• **TASK BRIEF**
Start with the first line of the data and end with the line that holds "Privacy (277, 2566)"; write out each one exactly.

Collection entries
• • • •
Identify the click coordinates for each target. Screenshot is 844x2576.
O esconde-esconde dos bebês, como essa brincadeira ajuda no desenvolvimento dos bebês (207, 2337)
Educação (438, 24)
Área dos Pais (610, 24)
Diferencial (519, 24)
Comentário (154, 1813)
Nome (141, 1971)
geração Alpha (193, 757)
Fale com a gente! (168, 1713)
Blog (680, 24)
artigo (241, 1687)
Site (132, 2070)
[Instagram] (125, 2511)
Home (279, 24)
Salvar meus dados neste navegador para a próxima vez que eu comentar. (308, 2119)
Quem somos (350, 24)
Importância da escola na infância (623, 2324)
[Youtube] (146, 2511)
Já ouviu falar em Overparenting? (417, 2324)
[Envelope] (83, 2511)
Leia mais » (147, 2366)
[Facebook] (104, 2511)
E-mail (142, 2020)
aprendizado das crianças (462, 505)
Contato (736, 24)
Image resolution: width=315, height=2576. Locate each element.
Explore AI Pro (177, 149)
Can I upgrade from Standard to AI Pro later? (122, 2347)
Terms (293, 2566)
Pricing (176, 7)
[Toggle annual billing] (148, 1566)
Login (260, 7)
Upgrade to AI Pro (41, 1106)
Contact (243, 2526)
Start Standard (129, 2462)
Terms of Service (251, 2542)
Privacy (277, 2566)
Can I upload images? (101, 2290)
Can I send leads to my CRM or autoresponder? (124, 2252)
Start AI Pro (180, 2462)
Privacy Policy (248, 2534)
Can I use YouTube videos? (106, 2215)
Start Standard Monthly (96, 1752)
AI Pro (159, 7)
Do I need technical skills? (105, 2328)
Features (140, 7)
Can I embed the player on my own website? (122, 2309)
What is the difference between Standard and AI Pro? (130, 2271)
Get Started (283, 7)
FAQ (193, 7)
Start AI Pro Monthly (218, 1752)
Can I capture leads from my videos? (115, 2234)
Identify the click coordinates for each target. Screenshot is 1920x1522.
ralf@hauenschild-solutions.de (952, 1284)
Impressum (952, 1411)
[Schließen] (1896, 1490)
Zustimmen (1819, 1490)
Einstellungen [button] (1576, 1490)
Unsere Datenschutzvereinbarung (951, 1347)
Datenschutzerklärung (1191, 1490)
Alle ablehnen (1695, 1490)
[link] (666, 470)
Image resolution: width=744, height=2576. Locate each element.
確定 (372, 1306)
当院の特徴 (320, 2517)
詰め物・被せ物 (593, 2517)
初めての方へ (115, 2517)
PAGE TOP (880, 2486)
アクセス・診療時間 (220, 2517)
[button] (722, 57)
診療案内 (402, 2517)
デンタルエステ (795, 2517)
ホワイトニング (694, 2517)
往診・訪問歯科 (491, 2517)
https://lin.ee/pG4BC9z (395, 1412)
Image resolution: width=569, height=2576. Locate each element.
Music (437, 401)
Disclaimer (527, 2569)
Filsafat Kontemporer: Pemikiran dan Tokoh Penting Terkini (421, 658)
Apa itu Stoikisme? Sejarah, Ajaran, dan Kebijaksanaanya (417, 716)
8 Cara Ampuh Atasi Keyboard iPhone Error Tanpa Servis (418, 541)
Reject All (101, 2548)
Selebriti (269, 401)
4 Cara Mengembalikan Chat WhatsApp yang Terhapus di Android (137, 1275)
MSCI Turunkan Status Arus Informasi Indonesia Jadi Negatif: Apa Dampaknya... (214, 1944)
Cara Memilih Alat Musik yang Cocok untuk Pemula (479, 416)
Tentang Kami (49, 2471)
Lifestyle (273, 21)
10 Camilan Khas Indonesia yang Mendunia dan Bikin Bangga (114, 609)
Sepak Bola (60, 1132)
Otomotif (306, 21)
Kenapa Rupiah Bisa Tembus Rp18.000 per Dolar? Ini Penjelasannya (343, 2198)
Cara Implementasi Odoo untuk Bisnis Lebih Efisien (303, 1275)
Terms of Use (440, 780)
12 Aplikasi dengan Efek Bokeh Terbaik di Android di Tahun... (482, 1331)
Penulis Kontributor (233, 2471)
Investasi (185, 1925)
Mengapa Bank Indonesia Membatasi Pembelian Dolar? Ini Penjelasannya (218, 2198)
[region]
• • • •
• **RESPONSE TO THE TASK**
Identify the click coordinates for each target. Screenshot is 844x2576.
O esconde-esconde dos bebês, como essa brincadeira ajuda no desenvolvimento dos bebês (207, 2337)
Educação (438, 24)
Área dos Pais (610, 24)
Diferencial (519, 24)
Comentário (154, 1813)
Nome (141, 1971)
geração Alpha (193, 757)
Fale com a gente! (168, 1713)
Blog (680, 24)
artigo (241, 1687)
Site (132, 2070)
[Instagram] (125, 2511)
Home (279, 24)
Salvar meus dados neste navegador para a próxima vez que eu comentar. (308, 2119)
Quem somos (350, 24)
Importância da escola na infância (623, 2324)
[Youtube] (146, 2511)
Já ouviu falar em Overparenting? (417, 2324)
[Envelope] (83, 2511)
Leia mais » (147, 2366)
[Facebook] (104, 2511)
E-mail (142, 2020)
aprendizado das crianças (462, 505)
Contato (736, 24)
Image resolution: width=315, height=2576. Locate each element.
Explore AI Pro (177, 149)
Can I upgrade from Standard to AI Pro later? (122, 2347)
Terms (293, 2566)
Pricing (176, 7)
[Toggle annual billing] (148, 1566)
Login (260, 7)
Upgrade to AI Pro (41, 1106)
Contact (243, 2526)
Start Standard (129, 2462)
Terms of Service (251, 2542)
Privacy (277, 2566)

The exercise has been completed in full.